• **WORK ORDER**
Lines from the entries below that hold "will" form the answer; copy all of them.

• **RECORDS SHOWN**
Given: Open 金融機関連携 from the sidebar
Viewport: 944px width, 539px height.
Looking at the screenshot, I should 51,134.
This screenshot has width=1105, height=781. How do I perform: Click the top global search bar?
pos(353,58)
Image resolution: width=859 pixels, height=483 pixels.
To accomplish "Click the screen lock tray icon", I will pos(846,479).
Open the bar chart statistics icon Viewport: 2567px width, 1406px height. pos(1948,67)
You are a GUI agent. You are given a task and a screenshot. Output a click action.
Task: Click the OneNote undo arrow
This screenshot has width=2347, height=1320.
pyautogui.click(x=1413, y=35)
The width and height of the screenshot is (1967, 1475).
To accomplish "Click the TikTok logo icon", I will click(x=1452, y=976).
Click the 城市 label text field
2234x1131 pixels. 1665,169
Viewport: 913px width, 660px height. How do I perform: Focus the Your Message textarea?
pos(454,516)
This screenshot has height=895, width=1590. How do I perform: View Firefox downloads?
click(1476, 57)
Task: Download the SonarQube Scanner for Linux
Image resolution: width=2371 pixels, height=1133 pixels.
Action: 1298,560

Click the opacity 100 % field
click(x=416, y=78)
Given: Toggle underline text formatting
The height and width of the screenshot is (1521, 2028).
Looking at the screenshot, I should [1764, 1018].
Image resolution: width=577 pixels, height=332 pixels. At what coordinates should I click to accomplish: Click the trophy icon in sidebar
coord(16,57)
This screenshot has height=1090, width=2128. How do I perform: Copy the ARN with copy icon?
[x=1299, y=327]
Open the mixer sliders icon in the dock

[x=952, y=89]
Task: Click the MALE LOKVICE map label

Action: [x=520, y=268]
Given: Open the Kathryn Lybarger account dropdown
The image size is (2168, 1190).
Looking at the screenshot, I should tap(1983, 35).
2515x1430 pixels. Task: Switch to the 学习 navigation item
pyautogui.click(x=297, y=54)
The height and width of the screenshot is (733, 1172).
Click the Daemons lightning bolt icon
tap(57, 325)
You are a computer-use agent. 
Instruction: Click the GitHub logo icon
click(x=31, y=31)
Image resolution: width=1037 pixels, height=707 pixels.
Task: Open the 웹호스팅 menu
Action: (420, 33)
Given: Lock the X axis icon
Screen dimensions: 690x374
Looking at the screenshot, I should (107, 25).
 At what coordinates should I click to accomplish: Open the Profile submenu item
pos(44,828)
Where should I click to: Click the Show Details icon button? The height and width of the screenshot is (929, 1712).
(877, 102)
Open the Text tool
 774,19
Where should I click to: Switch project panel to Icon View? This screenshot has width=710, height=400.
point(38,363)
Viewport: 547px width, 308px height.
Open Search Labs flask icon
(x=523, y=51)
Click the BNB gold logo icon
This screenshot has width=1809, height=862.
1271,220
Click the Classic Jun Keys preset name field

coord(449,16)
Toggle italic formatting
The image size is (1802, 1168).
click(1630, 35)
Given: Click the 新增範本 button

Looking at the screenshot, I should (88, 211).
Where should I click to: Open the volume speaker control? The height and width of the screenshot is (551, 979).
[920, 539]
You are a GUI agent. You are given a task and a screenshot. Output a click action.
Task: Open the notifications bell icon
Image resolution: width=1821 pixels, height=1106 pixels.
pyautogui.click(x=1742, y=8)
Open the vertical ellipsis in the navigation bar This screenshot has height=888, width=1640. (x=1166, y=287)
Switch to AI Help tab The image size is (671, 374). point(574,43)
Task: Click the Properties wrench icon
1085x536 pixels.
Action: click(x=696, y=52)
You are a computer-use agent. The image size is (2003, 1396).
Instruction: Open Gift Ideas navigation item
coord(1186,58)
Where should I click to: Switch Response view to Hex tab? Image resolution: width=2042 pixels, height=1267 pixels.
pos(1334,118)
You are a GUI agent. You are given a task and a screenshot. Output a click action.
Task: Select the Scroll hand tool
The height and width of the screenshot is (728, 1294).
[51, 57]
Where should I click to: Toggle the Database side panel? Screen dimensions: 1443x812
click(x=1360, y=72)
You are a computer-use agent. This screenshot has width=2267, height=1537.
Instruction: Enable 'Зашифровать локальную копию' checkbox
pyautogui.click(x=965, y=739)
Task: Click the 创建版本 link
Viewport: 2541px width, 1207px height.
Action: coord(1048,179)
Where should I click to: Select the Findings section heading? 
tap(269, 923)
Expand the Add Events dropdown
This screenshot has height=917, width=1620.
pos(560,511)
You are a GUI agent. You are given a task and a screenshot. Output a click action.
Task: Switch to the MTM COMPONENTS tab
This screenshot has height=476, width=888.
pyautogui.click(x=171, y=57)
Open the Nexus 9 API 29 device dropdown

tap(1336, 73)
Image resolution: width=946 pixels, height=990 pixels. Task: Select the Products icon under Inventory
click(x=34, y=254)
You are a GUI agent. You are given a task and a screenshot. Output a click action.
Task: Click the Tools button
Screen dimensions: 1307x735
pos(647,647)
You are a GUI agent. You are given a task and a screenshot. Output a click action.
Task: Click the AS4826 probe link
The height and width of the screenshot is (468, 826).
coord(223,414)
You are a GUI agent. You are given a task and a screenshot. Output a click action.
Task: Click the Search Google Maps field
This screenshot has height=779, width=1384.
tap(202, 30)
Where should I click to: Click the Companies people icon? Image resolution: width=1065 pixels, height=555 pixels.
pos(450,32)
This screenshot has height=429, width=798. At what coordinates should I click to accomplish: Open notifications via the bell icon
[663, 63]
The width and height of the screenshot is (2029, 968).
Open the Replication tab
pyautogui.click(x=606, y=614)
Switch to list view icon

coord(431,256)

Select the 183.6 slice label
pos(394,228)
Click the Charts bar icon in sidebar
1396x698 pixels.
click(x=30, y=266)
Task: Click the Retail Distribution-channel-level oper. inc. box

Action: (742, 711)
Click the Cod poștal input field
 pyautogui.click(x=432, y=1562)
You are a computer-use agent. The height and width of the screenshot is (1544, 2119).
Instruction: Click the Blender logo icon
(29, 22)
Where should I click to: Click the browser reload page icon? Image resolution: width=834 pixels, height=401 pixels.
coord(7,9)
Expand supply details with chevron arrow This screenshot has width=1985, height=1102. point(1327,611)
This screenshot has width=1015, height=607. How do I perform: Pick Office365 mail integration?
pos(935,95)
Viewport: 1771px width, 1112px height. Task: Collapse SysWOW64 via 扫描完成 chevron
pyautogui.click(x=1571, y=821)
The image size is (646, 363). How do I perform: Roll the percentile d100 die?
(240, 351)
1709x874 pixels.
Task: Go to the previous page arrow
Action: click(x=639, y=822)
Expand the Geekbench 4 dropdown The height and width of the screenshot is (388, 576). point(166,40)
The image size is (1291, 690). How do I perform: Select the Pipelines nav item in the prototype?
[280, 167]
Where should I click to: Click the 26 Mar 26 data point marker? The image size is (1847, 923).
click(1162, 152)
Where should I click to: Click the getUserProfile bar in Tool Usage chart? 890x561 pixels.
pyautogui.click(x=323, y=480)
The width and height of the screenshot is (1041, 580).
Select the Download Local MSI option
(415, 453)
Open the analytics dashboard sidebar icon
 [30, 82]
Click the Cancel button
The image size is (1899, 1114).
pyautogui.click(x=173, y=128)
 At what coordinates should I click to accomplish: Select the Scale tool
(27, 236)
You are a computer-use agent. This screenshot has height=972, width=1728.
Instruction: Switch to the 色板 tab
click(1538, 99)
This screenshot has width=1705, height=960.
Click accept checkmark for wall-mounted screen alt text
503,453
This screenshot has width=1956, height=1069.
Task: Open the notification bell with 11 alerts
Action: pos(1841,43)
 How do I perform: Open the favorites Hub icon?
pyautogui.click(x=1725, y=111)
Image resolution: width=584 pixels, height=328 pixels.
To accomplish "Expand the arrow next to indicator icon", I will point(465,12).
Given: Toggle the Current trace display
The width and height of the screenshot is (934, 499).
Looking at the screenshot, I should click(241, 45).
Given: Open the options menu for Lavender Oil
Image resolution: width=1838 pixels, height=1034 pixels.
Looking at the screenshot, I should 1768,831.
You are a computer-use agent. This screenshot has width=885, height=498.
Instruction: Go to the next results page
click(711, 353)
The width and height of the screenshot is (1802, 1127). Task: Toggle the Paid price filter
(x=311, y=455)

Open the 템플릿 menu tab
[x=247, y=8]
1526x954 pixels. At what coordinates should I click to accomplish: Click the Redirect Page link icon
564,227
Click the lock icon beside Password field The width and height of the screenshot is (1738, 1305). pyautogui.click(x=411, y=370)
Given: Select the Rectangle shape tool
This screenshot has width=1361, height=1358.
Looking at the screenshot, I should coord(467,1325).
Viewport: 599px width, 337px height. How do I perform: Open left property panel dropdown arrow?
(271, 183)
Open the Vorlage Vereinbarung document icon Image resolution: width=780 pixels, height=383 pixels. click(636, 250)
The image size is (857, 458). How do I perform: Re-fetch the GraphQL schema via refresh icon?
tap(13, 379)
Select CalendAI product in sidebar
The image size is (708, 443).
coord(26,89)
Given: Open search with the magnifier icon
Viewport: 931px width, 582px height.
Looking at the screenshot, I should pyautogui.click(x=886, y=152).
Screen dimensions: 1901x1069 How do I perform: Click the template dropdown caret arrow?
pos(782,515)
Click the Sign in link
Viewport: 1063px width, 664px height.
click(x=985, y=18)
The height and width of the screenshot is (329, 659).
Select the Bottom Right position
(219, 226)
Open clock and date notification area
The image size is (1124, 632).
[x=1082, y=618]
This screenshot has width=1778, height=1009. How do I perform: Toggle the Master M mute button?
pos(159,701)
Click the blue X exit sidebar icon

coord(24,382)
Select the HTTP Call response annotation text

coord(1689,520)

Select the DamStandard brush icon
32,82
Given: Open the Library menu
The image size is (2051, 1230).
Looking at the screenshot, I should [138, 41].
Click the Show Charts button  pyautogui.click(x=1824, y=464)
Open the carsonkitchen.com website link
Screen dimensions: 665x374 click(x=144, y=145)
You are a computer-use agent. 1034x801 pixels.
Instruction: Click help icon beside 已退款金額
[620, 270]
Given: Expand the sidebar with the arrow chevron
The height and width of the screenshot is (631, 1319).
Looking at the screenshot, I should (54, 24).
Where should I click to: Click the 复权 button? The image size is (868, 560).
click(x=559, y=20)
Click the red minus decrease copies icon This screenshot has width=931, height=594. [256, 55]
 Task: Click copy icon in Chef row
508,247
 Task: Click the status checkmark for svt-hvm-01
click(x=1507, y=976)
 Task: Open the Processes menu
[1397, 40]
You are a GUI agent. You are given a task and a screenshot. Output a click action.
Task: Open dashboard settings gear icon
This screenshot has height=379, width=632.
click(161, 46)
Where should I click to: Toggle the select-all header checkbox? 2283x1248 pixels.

• **WRITTEN RESPONSE**
To accomplish "Click the screen lock tray icon", I will pos(846,479).
To accomplish "Click the TikTok logo icon", I will click(x=1452, y=976).
To accomplish "Expand the arrow next to indicator icon", I will point(465,12).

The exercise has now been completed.